Di fronte a questa crisi transatlantica, percepita come un punto di non ritorno, un gruppo di circa quaranta esponenti politici e intellettuali europei, tra i quali figurano ex presidenti, ministri e commissari, ha inviato una lettera aperta al presidente del Consiglio europeo Antonio Costa per chiedere un cambio di rotta radicale. La proposta, che punta a una reale sovranità strategica, passa inevitabilmente per una maggiore integrazione, ovvero per la federalizzazione dell’Unione in settori cruciali come la difesa comune e la politica commerciale. Si tratterebbe, in sostanza, di costruire una capacità di azione collettiva che possa finalmente bilanciare, o quantomeno contenere, l’influenza e le scelte unilaterali di Washington, emancipandosi da quelle dipendenze che ora appaiono come un vincolo pericoloso in un’epoca di nuove barriere commerciali e di profondi rivolgimenti politici.

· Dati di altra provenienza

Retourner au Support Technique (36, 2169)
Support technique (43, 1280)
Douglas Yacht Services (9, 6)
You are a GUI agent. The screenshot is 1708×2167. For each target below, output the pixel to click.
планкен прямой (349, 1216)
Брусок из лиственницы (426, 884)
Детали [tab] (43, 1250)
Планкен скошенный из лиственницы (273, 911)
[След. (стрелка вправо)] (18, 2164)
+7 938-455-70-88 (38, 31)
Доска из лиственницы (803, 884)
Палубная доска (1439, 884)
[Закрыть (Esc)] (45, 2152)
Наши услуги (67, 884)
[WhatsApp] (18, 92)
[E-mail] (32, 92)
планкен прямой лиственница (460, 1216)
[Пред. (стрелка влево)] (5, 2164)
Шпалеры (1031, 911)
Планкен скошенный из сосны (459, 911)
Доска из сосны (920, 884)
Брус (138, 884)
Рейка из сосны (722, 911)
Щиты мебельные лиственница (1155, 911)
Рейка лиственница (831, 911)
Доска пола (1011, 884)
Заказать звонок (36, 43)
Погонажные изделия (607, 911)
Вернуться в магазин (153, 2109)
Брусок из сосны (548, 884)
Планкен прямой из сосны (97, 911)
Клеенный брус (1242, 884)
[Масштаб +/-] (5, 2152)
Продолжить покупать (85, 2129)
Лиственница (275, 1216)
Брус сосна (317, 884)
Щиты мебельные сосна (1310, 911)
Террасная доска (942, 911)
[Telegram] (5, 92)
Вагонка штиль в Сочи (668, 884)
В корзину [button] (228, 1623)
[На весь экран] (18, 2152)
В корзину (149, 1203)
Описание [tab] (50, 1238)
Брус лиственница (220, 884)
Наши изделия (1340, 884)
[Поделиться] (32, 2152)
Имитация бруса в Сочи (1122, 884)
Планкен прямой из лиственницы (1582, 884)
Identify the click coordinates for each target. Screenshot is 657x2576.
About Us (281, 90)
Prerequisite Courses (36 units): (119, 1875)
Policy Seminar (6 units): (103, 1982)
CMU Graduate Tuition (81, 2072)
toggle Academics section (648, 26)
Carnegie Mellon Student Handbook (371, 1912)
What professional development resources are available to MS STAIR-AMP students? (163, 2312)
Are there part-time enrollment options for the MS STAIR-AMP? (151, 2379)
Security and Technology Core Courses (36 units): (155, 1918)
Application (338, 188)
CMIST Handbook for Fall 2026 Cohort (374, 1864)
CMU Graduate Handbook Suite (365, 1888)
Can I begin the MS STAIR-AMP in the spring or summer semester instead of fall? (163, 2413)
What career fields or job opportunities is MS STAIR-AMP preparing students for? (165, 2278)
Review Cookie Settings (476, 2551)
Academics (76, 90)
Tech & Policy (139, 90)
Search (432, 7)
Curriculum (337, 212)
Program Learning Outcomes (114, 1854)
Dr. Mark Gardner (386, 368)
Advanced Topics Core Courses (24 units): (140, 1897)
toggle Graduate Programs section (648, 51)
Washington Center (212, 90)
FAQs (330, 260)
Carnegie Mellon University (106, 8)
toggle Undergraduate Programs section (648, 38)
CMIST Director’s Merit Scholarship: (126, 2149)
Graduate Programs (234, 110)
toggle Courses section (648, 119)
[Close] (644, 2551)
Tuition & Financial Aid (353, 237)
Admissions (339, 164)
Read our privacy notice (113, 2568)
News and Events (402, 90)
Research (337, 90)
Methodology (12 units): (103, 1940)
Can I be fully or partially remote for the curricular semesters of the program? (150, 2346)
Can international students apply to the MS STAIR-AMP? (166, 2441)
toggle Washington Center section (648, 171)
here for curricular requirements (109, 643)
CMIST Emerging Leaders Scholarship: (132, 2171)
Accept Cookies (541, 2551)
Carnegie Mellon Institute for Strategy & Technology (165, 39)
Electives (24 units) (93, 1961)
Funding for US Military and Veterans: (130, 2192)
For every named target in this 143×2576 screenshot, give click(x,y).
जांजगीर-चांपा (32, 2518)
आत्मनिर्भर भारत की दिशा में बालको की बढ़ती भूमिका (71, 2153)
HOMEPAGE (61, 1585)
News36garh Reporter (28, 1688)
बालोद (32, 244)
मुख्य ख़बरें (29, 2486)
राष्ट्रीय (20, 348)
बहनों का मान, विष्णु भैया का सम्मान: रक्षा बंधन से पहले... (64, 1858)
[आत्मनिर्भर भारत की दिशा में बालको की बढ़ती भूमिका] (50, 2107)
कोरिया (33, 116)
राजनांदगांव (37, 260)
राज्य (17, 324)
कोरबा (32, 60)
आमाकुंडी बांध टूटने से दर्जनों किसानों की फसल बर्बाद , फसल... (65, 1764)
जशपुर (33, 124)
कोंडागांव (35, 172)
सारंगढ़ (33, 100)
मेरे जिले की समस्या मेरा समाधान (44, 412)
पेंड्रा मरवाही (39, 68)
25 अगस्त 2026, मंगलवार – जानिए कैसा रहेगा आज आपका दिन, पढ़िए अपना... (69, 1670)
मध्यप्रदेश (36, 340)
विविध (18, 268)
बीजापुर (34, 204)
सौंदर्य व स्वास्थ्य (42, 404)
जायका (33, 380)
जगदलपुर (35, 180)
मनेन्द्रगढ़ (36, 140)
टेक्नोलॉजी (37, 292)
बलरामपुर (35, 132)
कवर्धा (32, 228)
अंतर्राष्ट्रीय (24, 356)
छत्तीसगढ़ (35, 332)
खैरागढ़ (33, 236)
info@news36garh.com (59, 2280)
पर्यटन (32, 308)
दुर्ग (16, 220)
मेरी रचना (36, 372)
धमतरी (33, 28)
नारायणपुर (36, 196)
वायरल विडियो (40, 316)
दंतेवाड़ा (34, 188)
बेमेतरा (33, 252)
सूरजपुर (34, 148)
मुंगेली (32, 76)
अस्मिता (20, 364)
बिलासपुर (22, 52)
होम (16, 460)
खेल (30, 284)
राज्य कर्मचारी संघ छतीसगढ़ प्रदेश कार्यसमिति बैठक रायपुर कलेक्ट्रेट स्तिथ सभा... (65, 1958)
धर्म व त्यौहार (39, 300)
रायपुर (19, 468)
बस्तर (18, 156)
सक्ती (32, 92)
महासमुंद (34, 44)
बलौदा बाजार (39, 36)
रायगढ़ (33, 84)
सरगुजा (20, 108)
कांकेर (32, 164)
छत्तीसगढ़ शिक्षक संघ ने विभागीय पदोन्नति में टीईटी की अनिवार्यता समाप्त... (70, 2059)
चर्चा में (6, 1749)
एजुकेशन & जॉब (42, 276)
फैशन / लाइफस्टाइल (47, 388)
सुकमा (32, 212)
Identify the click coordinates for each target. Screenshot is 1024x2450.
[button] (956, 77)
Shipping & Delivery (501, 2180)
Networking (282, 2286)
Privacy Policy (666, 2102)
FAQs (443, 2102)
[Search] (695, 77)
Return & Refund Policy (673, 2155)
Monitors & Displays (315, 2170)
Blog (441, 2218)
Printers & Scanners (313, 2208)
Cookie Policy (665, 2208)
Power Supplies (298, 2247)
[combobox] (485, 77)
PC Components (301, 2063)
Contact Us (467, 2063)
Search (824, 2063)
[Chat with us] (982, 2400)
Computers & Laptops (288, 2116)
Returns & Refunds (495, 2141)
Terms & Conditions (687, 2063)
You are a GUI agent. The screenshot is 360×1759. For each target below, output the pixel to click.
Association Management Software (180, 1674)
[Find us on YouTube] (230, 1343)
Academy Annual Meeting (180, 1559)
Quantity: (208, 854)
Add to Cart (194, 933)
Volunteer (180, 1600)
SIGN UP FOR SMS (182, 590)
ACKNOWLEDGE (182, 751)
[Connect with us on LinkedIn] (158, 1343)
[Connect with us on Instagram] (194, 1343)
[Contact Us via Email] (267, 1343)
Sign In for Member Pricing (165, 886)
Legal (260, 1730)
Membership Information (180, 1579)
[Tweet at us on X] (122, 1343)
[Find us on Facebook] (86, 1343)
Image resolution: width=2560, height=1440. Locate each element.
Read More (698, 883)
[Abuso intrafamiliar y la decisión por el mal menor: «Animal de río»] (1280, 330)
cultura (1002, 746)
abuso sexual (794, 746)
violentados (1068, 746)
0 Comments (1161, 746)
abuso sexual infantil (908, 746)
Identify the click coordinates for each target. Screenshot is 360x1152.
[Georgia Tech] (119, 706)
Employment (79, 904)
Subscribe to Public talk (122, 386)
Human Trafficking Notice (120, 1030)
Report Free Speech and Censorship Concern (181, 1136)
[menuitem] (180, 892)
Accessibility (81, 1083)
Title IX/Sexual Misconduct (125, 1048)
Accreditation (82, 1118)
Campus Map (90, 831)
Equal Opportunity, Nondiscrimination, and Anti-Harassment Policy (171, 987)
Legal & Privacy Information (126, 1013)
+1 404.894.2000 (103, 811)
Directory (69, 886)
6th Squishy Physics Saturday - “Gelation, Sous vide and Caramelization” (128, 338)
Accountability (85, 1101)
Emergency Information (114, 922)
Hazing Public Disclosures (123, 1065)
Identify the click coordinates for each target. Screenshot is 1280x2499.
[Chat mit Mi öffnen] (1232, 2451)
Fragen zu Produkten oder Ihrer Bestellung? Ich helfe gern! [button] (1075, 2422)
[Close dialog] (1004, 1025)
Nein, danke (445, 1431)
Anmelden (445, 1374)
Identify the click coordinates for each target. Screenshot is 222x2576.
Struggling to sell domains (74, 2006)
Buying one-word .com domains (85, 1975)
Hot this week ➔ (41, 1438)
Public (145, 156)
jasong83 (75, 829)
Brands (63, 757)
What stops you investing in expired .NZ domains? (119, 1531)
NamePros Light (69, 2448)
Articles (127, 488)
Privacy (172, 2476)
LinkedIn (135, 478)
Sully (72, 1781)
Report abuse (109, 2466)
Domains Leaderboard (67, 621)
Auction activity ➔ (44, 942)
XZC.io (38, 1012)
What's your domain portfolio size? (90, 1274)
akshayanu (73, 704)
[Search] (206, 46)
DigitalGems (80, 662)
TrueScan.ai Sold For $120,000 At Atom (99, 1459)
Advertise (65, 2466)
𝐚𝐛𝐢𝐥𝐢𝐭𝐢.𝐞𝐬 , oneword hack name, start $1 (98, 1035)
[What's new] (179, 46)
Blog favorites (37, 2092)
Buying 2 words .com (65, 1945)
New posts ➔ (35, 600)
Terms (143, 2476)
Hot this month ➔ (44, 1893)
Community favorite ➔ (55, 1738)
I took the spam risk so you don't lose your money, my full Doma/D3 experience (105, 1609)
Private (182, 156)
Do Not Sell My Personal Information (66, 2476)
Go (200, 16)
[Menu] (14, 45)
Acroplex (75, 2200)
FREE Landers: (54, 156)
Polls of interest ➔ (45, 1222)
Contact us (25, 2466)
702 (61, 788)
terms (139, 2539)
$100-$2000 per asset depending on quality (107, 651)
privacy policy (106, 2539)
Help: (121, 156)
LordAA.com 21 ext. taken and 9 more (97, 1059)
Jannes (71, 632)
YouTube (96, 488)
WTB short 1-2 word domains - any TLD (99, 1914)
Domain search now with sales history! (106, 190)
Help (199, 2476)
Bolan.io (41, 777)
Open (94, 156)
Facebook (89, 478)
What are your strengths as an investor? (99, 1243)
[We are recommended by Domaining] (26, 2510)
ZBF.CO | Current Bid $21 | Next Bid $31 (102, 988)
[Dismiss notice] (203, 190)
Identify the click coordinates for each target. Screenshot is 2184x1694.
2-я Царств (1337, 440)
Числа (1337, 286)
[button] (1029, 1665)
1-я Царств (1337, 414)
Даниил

La strategia di contenimento nell’attesa del 2028

Al di là delle visioni di più lungo periodo, la contingenza impone una risposta immediata all’"anomalia" rappresentata dall’amministrazione Trump. La raccomandazione che circola in alcuni ambienti strategici è quella di adottare, nel breve termine, una cosiddetta "strategia della spugna", capace di assorbire le tensioni senza innescare escalation distruttive, mentre parallelamente si persegue una "riglobalizzazione selettiva" attraverso l’aumento di trattati doganali con altri partner nel mondo. L’obiettivo dichiarato è quello di evitare destabilizzazioni economiche e finanziarie del sistema globale, mantenendo al contempo la fiducia che l’America stessa, al di là della fase attuale, possieda gli anticorpi istituzionali per contenere gli eccessi più divergenti. Tutto ciò, nella speranza che le elezioni presidenziali del novembre 2028 portino a una configurazione politica a Washington molto probabilmente diversa e più convergente con gli alleati storici.